Monday, February 15, 2016

Methodological Diversity

The preceding sessions of our seminar have started to highlight how IR as an academic discipline lack of self-reflexivity in diverse respects. Obviously failing to offer much varying perspectives in terms of race, gender, social class, geographies, and histories, IR, as practiced in the West in general and in the the US in particular, may also have failed to comprehensively engage with the debates of adjacentsometimes extensively used within the fielddisciplines. This is the case, PTJ suggests, with philosophy of science, which in fact bears by essence a foundational character to any scientific enterprise.

Indeed, one cannot help but notice that, when philosophers of science are called upon in IR, their journey is oftentimes presented as a Lakatos’ progressing research program: everything fits rather neatly from Descartes to Weber, Kuhn, Popper, and is eventually harmonized and articulated in KKV. PTJ points out that these “opportunistic raids into foreign scholarly territory” have eclipsed the demarcation problem at the core of the actual debates. If PTJ proposes a (Weber-inspired) definition of science in the IR context (he later argues that “international studies” need not be a science, see PTJ 2015), the principal innovation is to uncover the lack of coherence in the field’s organization—if one consider carefully the ontology, epistemology, and methodology of different approaches—and to offer an alternative typology (p. 37-40).
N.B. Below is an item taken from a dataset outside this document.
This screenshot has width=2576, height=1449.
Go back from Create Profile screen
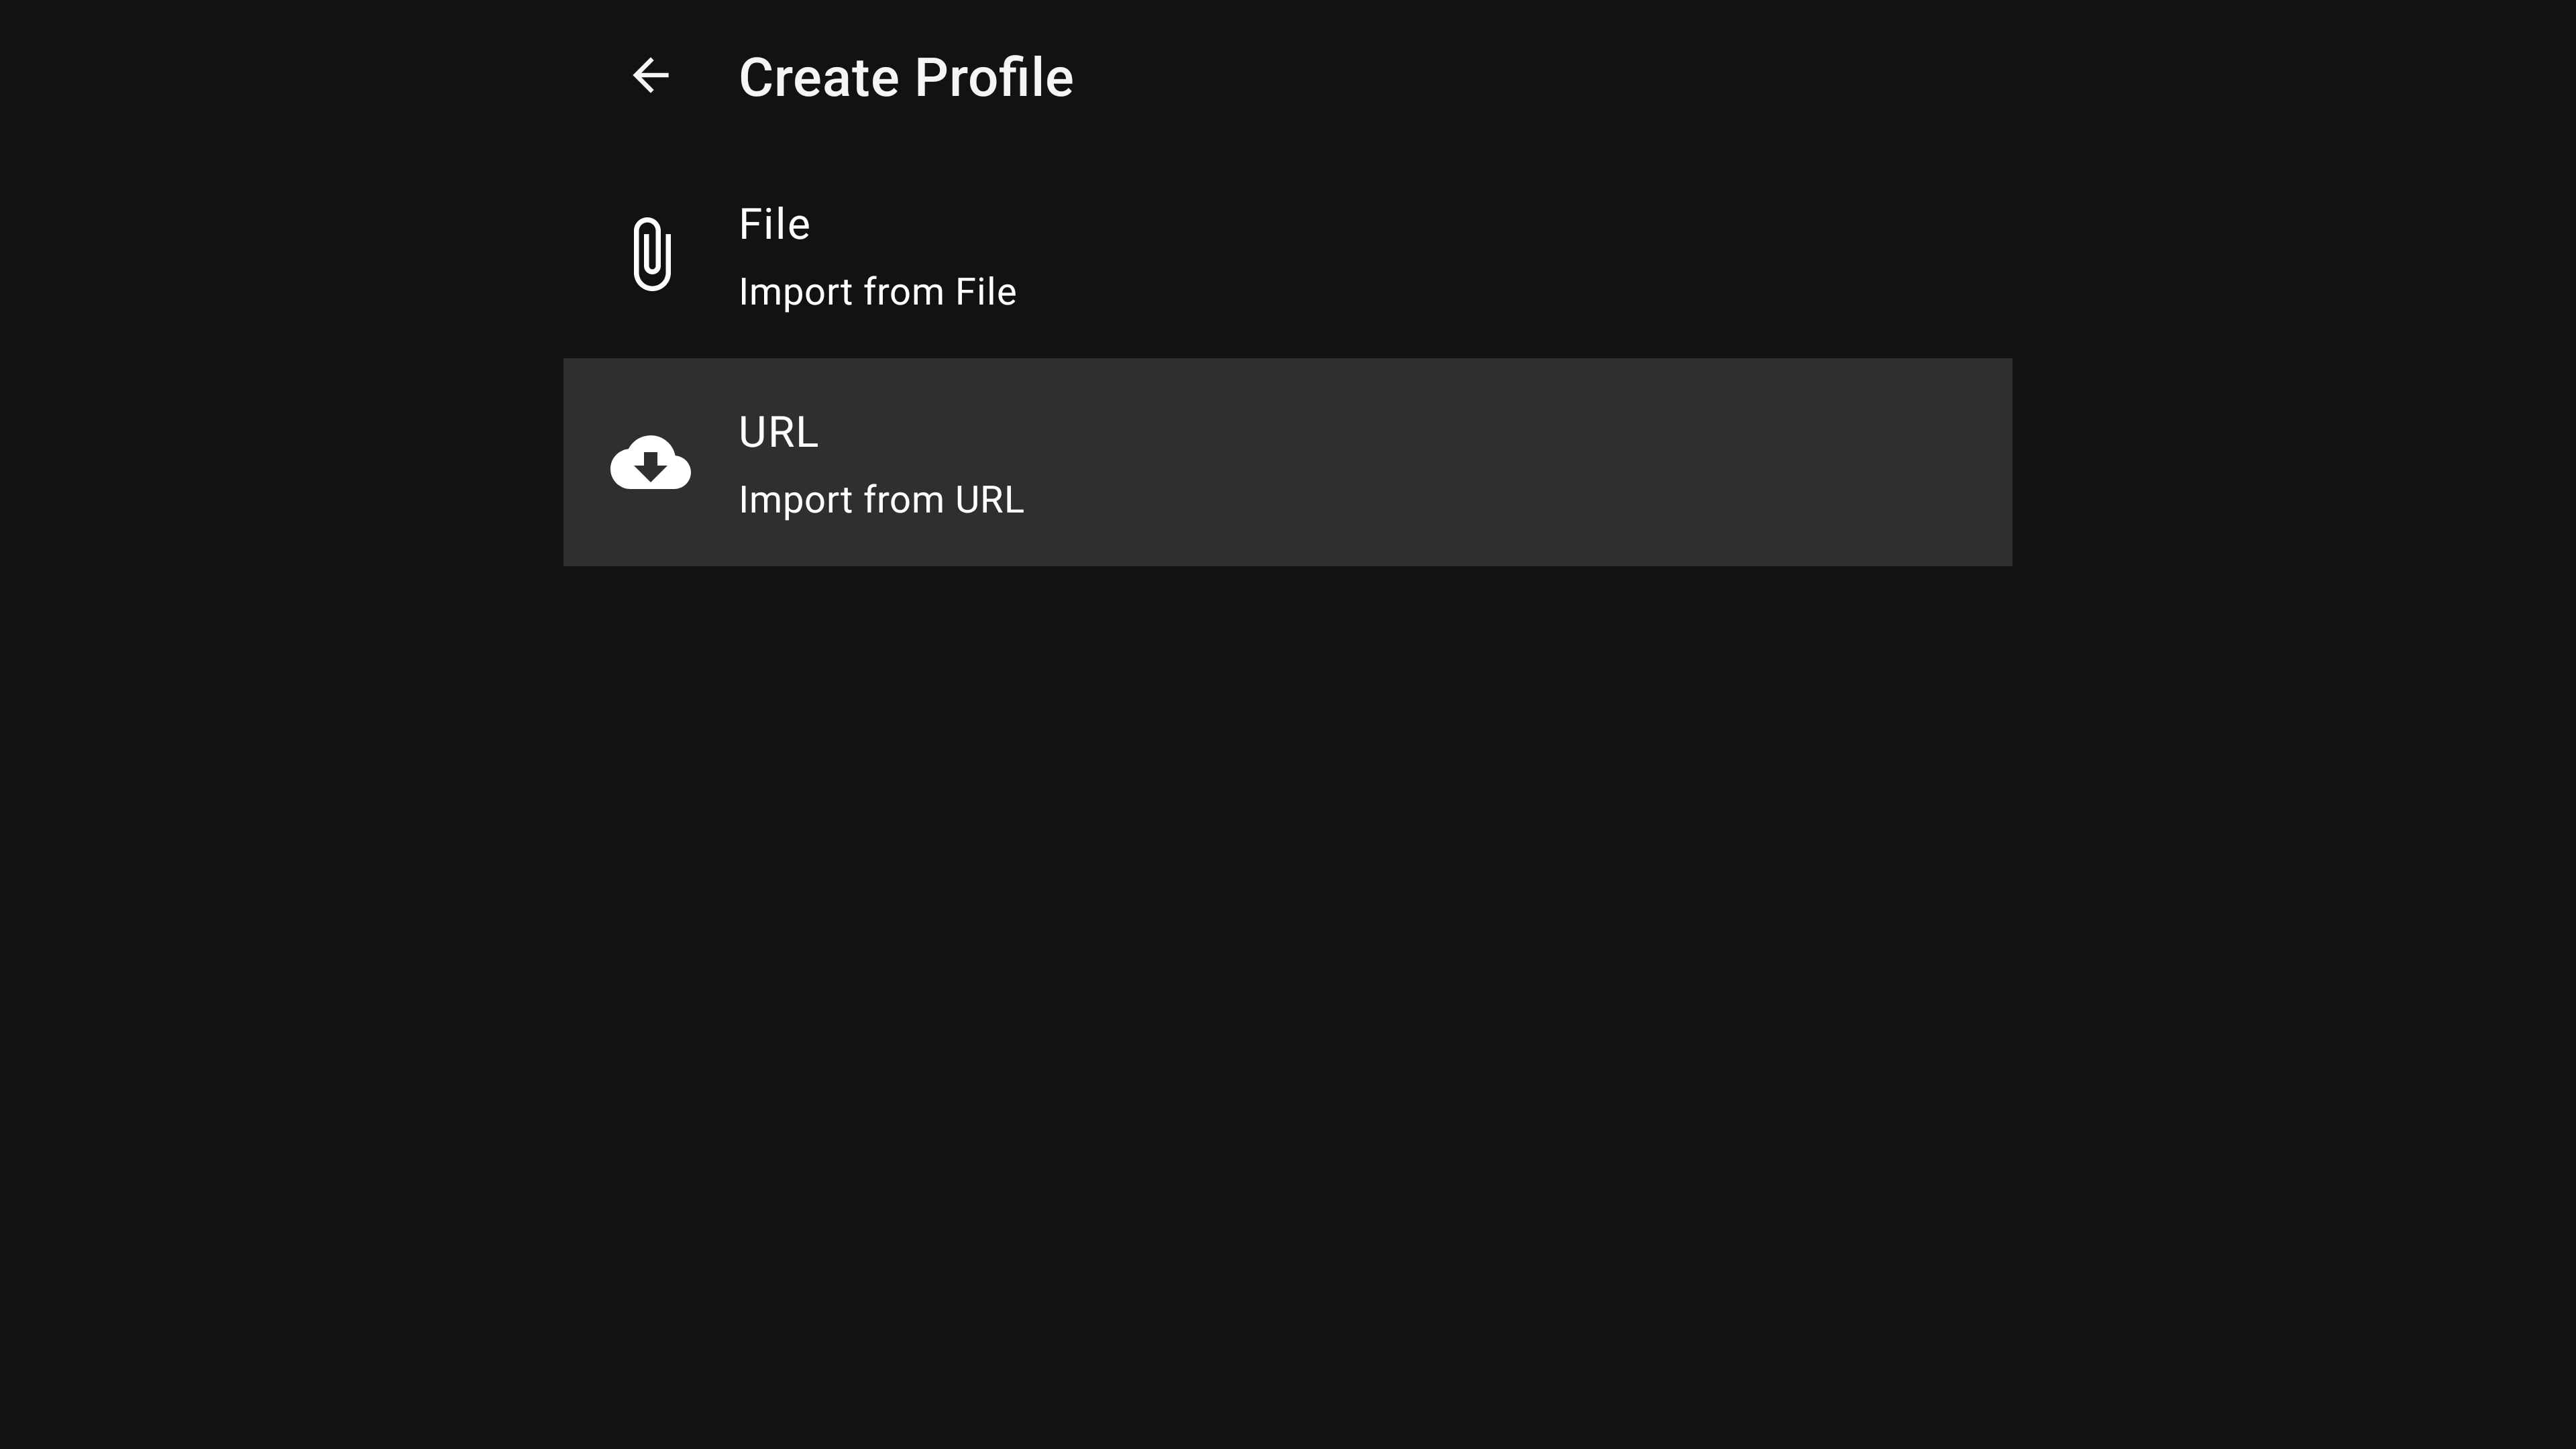(x=651, y=76)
At the crossroads of mind-world dualism and monism (concepts that could maybe be reversed: to be discussed in class), and phenomenalism and transfactualism, PTJ brings out 4 ideal-types, equally “scientific” but based on different evaluative criteria. His typology is sometimes counter-intuitive: for instance, analyticism is illustrated with the work of Ken Waltz, notorious father of neorealism (in the old typology; PTJ is challenged by Humphreys on this point). The extended metaphor of the democratic peace theory in different ideal-types illustrates the potential narrowness of interpretation of science if one of them holds an undue monopoly (namely, neopositivism). Indeed, many seminars in IR theory across the US would use Green et al. (2001)—which strongly criticize the use of pooled cross-sectional time series using the MIDs dataset so as to validate democratic peace theory—to demonstrate ongoing methodological debates in IR. Instead, it should be described as mere “discussion about methods for achieving neopositivist goals” (p. 68). The four scientific ways through which one can study world politics in fact respond to different philosophies (ontological) and use distinctive methodologies.
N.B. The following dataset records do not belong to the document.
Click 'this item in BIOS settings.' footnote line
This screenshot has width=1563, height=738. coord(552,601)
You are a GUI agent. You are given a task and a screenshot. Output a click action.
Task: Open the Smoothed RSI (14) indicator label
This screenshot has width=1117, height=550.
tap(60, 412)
As Suganami suggests, could PTJ's propositions be rearranged in 3 categories, as their inherent and original character rests on “the questions they ask” and the interests they reflect rather than their “philosophical foundations”? Why would PTJ’s typology overlook the myth-historical character of IR, along with other parameters, as Michel implies? Is PTJ’s approach unsympathetic to engagement (Wight) or forgetful of major components in his ideal-types (Sylvester)? It can be noted that the literature PTJ engages with is American (comprehensively), Anglo-Saxon (in majority), and Western (quasi-exclusively?). Would his ideal-types have been different had the research been extended to more non-Western philosophers of science and social scientists?